Out-Law News 3 min. read

Disclosure of copyright-protected information under FOI not a breach of copyright law, says ICO


Public bodies that disclose copyright-protected information in order to comply with a request under freedom of information (FOI) laws are not guilty of copyright infringement, the Information Commissioner's Office (ICO) has said.

Although the FOI Act (FOIA) states that public bodies must not disclose information where the disclosure is "prohibited by or under any enactment", the UK's Copyright, Designs and Patents Act (CDPA) contains an exception to infringement of copyright that enables disclosure to take place, the watchdog said.

"Copyright does not act as a statutory bar to disclosure ... This is because section 50 of the CDPA provides that where the copying or publishing of information is specifically authorised by an Act of Parliament copyright will not be infringed," the ICO said. "Providing information in response to a request made under FOIA constitutes an act specifically authorised under an Act of Parliament. Consequently disclosing information under FOIA will not infringe copyright."

The ICO made the comments in new guidance (24-page / 285KB PDF) on intellectual property rights and disclosures under FOIA.

Public bodies must make clear to those who requested the information when information they disclose is protected by copyright because there will be restrictions on the further use of that information by those requesters, the ICO said.

"Copyright will still apply to the information once it has been disclosed under FOIA," the ICO's guidance said. "The person who receives the information under FOIA is still obliged, by law, to respect the rights of the copyright owner. If they do not, the copyright owner can seek damages or an injunction in the same way as they could for any infringement of copyright."

"So, although the disclosure under FOIA does not carry any restrictions, the restrictions imposed on the further use of that information by the CDPA still apply. It may not be apparent to recipients that the information is protected by copyright. Therefore when a public authority wishes to protect its own copyright, or the copyright is owned by a third party, it should advise the applicant that the information remains copyright protected," it said.

The ICO's guidance sets out that in some cases information held by public bodies that is copyrighted may also be of commercial value to those organisations or to others. However, it said that if the existence of copyright in the material protects the commercial value of that information then public bodies should disclose the information upon request.

However, it said that if the existence of copyright in information does not protect the commercial value of the material public bodies may have to withhold the information from disclosure. A specific section under FOIA allows public bodies to withhold the information if disclosure of it "would, or would be likely to, prejudice the commercial interests" of it or any other person.

However, the ICO explained that the 'commercial interests' exemption to disclosure is not absolute and that public bodies are obliged to conduct a public interest test in order to determine whether copyrighted commercially sensitive information should be disclosed or withheld.

The ICO's guidance also outlines how public bodies should treat the disclosure of information covered by database rights.

Three distinct protections can apply to databases and their contents. The information in a database can be protected by copyright; the database structure itself can be so creative that it is protected by copyright, and the whole database can be protected by the 'sui generis' database right.

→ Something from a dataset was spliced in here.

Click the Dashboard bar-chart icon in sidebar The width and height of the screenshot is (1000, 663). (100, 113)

This was created by the European Union to encourage the development of database-dependent digital systems and it allows a creator to stop others using a database or the information in it if the investment of time, money and skill in that original database was large enough. Under copyright law alone such protection would not necessarily apply if the database contained merely facts, as only the expression of facts and not the facts themselves can be copyrighted.

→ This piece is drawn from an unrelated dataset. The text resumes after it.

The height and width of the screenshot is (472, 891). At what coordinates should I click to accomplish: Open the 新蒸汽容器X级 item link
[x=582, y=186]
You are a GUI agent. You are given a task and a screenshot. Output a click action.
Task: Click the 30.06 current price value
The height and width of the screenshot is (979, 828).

"As with copyright, providing information in response to a freedom of information request is an act specifically authorised under an Act of Parliament," the ICO said. "Consequently disclosing information under FOIA will not infringe database rights."

"The existence of copyright in a database has the sae impact on disclosures under FOIA as it does on any other copyright material. Essentially this means that disclosure under FOIA will not infringe copyright. The copyright protection will continue following disclosure," it added.

"Where the copyright protects the database from further uses that could prejudice the copyright owner's commercial interest, it may serve to facilitate disclosure. But if copyright will not effectively protect commercial interests, a public authority should consider the application of [the 'commercial interests' exemption to disclosure under FOIA] in the normal way, by establishing the causal link between the disclosure and the harm to the commercial interests," according to the ICO's guidance.

The ICO added that even if those requesting information have set up email settings that would automatically publish information that the public bodies discloses, that fact should not prevent the organisations disclosing the information.

"The Commissioner will not accept the automatic publication of information in breach of copyright as grounds for refusing a request under FOIA," it said. "However, if a public authority faced with the same situation was able to demonstrate that the disclosure would for example prejudice its commercial interest ... the public authority would have grounds for withholding the information (subject of course to the public interest test)."